Urban, Wayne J. Gender, Race, and the National Education Association: Professionalism and Its Limitations. New York: Routledge Falmer, 2000.
Wesley, Edgar B. NEA: The First Hundred Years. New York: Harper, 1957.
Ronald D.Cohen
National Education Association
NATIONAL EDUCATION ASSOCIATION
The National Education Association (NEA) is a nonprofit and nonpartisan professional organization made up of elementary and secondary school teachers, higher education faculty, education support professionals, school administrators, and others interested in public education. The NEA, which was founded in 1857, is the oldest and largest U.S. organization dealing with public education. The organization has more than 2.7 million members and is headquartered in Washington, D.C. The organization has approximately 565 staff members in its headquarters and regional offices. The association's budget for fiscal year 2002–03 was more than $267 million.
The NEA has 51 state-level affiliates that include 50 state associations and the Federal Education Association. The more than 14,000 local NEA affiliates include approximately 800 higher education affiliates. Anyone who works for a public school district, a college or university, or any other public institution devoted primarily to education is eligible to join the NEA. It also has special membership categories for retired educators and college students studying to become teachers.
The NEA is a volunteer-based organization supported by a network of staff at the local, state, and national levels. At the local level, NEA affiliates are active in various capacities, such as conducting professional workshops on discipline and bargaining contracts for school district employees. At the state level, NEA affiliates regularly lobby legislators for the funds for public education, campaign for higher professional standards for the teaching profession, and file legal actions to protect academic freedom. At the national level, the NEA coordinates innovative projects to restructure how learning takes place and lobbies Congress on behalf of public education.
NEA members nationwide set association policy by meeting at their annual representative assembly every July. NEA members at the state and local levels elect the more than 9,000 assembly delegates, who, in turn, elect the top NEA officers, debate issues, and set NEA policy.
The NEA has been a vigorous opponent of efforts to privatize education through the use of tuition vouchers.

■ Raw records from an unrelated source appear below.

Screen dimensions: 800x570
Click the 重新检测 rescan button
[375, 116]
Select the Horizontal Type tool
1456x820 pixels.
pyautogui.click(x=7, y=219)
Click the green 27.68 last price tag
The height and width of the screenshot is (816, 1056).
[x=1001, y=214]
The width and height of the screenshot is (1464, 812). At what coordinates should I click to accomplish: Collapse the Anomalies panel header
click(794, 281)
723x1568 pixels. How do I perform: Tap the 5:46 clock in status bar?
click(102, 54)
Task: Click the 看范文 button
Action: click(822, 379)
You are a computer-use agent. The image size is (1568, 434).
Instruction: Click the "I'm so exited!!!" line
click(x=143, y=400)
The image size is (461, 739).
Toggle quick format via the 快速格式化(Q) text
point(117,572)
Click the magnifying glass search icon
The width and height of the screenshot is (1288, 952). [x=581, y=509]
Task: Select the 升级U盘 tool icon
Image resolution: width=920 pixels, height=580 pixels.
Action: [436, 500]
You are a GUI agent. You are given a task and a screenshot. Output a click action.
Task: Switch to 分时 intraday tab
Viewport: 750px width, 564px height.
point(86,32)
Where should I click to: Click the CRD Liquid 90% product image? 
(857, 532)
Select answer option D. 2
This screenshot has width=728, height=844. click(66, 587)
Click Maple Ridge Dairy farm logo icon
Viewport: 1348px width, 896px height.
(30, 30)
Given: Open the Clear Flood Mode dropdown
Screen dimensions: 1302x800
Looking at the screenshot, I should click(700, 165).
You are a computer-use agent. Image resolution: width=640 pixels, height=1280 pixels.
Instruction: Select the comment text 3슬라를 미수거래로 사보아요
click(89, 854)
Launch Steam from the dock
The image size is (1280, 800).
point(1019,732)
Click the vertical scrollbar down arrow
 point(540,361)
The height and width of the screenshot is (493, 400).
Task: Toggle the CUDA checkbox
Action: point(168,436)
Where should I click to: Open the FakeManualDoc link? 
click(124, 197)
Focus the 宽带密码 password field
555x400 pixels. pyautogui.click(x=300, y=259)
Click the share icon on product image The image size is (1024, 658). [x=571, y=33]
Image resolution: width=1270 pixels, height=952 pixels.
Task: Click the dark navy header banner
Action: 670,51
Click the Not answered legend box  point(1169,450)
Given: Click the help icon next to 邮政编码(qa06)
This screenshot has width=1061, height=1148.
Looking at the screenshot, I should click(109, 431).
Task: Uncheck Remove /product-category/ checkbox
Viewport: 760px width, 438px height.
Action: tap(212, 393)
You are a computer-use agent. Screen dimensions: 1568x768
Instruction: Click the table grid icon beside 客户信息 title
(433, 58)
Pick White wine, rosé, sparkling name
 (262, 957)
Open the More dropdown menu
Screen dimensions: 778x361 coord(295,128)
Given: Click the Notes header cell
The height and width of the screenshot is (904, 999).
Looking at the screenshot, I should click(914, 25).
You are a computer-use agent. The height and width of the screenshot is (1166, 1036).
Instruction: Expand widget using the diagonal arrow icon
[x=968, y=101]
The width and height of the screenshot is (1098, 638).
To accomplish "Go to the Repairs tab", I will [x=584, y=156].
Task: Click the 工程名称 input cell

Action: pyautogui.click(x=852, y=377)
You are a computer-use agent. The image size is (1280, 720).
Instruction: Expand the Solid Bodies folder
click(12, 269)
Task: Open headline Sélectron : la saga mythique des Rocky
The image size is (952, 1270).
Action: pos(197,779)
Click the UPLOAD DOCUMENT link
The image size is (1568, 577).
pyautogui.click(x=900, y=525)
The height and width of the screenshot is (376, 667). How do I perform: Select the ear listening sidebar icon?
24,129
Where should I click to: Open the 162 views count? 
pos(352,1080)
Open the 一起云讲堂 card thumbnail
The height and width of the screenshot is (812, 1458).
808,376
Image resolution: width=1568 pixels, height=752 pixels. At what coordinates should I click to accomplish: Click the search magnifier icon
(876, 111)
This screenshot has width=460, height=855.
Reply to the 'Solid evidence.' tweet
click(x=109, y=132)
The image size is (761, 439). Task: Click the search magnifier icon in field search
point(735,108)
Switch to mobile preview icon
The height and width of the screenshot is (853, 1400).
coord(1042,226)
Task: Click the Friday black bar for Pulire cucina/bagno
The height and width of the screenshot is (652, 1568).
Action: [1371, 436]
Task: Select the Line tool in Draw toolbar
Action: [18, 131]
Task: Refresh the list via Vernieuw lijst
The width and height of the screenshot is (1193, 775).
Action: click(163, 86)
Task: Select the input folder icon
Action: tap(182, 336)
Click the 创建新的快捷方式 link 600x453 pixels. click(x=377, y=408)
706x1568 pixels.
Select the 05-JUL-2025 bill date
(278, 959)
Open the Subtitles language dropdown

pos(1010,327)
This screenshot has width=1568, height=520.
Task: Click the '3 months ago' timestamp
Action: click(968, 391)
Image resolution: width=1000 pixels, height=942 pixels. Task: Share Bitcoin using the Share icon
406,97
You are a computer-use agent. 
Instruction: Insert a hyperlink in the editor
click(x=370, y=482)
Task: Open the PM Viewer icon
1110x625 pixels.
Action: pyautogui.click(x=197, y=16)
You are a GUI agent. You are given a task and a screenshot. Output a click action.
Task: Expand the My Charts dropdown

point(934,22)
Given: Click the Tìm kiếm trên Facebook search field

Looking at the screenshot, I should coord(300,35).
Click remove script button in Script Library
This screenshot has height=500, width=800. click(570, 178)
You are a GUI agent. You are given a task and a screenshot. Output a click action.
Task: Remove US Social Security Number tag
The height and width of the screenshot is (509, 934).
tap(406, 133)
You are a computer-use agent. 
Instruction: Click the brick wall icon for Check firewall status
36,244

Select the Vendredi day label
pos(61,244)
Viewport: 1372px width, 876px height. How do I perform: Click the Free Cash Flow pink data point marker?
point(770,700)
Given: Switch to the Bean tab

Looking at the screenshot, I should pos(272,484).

It rejects the arguments of voucher advocates that vouchers improve student learning, provide meaningful parental choice, and increase educational opportunities for low-income students. Instead, the NEA contends that vouchers are costly and that they are not the panacea for the problems in public education.
The NEA has also expressed concerns about laws that allow the creation of charter schools, which are deregulated, autonomous public schools. Advocates of charter schools believe that freeing some public schools from many state and local mandates will encourage educational innovation, create greater parental involvement, and promote improvement of public education in general. The NEA, while not opposing the concept of charter schools, has lobbied for sufficient oversight of these new schools, believing that public accountability is necessary.
The election of george w. bush as president in 2000 and the gain of Republican seats in both the House and Senate in 2002 strengthened the position of voucher supporters and gave increased urgency to continuing NEA opposition. In 2003, faced with a weakening economy and the consequent tightening of state and local budgets, NEA continued to oppose the privatization of work traditionally performed by school district employees and pressed for reduced class sizes and the need to train more teachers as millions of veteran teachers neared retirement.
further readings
Berube, Maurice R. 1988. Teacher Politics: The Influence of Unions. New York: Greenwood Press.
Lieberman, Myron. 2000. The Teacher Unions: How They Sabotage Educational Reform and Why. San Francisco: Encounter Books.
National Education Association. Available online at <www.nea.org> (accessed July 28, 2003).